CCEE Ph.D. student Adam Schmidt was selected — for a second time — as a 2022-23 Dwight David Eisenhower Graduate Fellow by the U.S. Department of Transportation (USDOT)’s U.S. Federal Highway Administration. He previously received the award for the 2021-22 academic year. Established as part of the Intermodal Surface Transportation Act of 1991, this program awards fellowships to students pursuing degrees in transportation-related disciplines.
“It felt great to receive the fellowship, and I’m very grateful to USDOT and the Federal Highway Administration for supporting me once again,” Schmidt said. “The Eisenhower Program awards about 100 graduate fellowships each year, and while I saw a few returning names and faces, I think there were only a handful of us that received the fellowship last year and this year. Receiving the fellowship again felt very affirming, since it makes me think the group that selects the Eisenhower Fellows believes my research is aiming to understand important, real-world problems, and that they believe I have the potential to become a leader in the transportation industry that will help solve those problems.”
In addition to helping fund his research at CCEE, the Eisenhower Fellowship funded Schmidt’s participation in the Transportation Research Board (TRB) Annual Meeting in Washington, D.C., in January.
“Going to TRB gave me the opportunity to share ideas with other researchers, talk about research applications with practicing planners and engineers, and meet other Eisenhower Fellows who I hope will one day take on leadership roles in our industry.”
Adam Schmidt, CCEE Ph.D. student
Schmidt, who is advised by Dr. Eleni Bardaka, presented two research projects focused on the light rail train system in Charlotte, North Carolina, at the TRB meeting.
The first project studies the relationship between new light rail transit infrastructure and socioeconomic changes, like gentrification, in nearby neighborhoods.
“Unlike existing research, which assumes all neighborhoods are impacted by transit infrastructure in the same way, the project I’m working on tries to understand the relationship between initial neighborhood characteristics and the changes those neighborhoods see after new transit stations open,” Schmidt said. “We usually expect some neighborhoods, especially low-income neighborhoods, to be more impacted than others, but there hasn’t been much research to test that. The research I presented showed that low-income neighborhoods in Charlotte did see some of the largest changes in neighborhood socioeconomic conditions after the light rail system opened.”

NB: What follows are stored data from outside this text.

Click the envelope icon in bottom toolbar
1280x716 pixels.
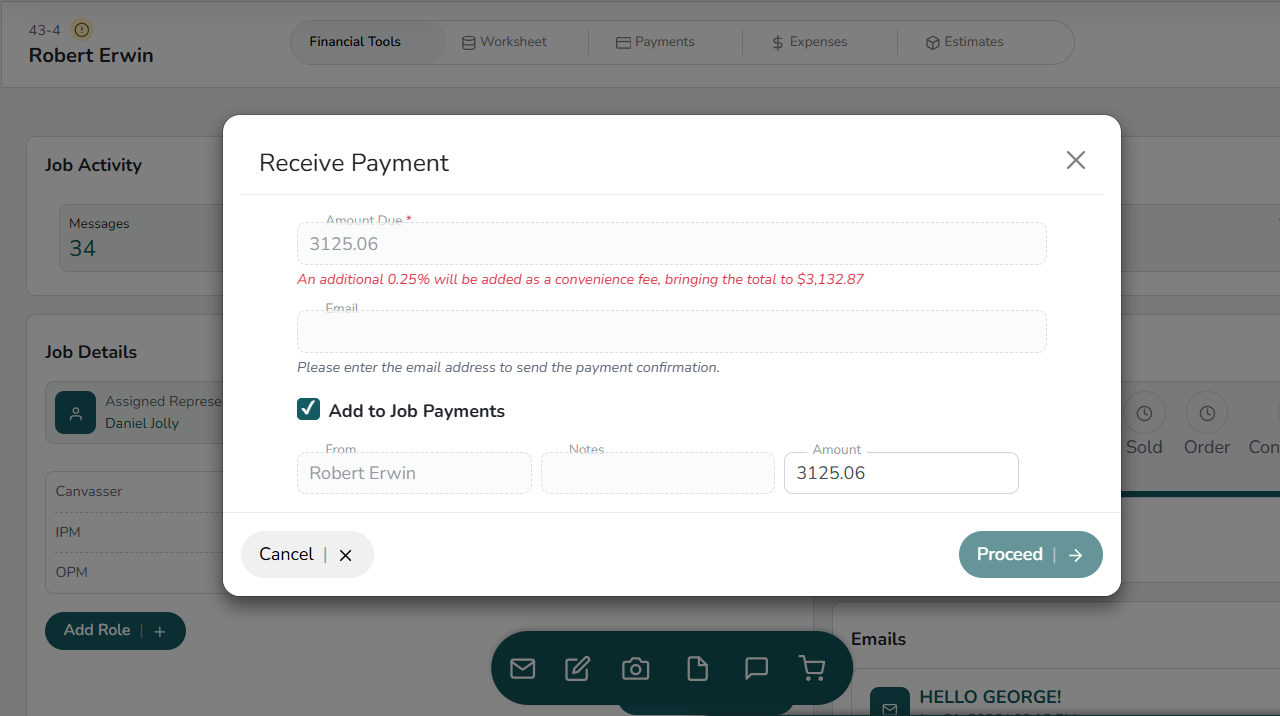(x=522, y=668)
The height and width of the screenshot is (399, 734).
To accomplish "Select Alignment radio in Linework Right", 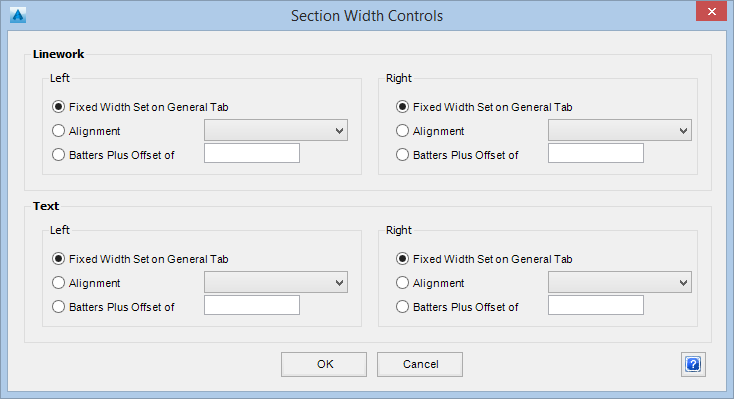I will tap(402, 131).
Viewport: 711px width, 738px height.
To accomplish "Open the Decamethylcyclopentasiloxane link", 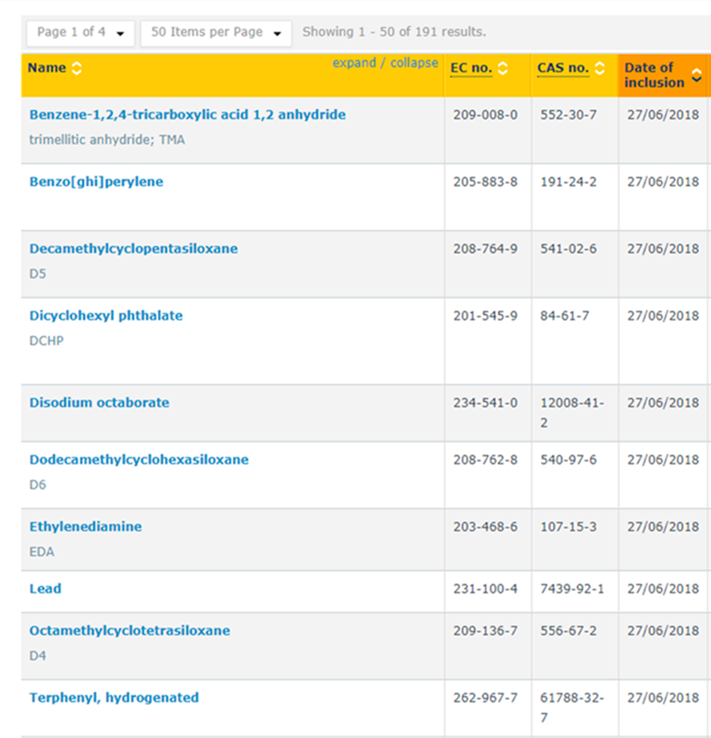I will pos(133,249).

The other project involves studying the movement patterns and characteristics of households in the areas near light rail stations.
“Most of what we know about how neighborhoods change after new transit stations open is based on average changes we observe through U.S.Census data,” Schmidt said. “That makes it difficult to figure out if those neighborhood changes are due to households moving in, moving out, or some combination of both. I’m using a dataset meant for market research to anonymously track households over time, and that allows me to see where the households that move to neighborhoods near transit are coming from, where the households that move out are going, and what the characteristics of all those households are. While results from the first project I presented show that low-income neighborhoods change, results from this project seem to show those changes aren’t necessarily due to the fact that low-income households are getting pushed out of their neighborhoods. Results for this project are in their early-stages, though, and there’s a lot more work left to do!”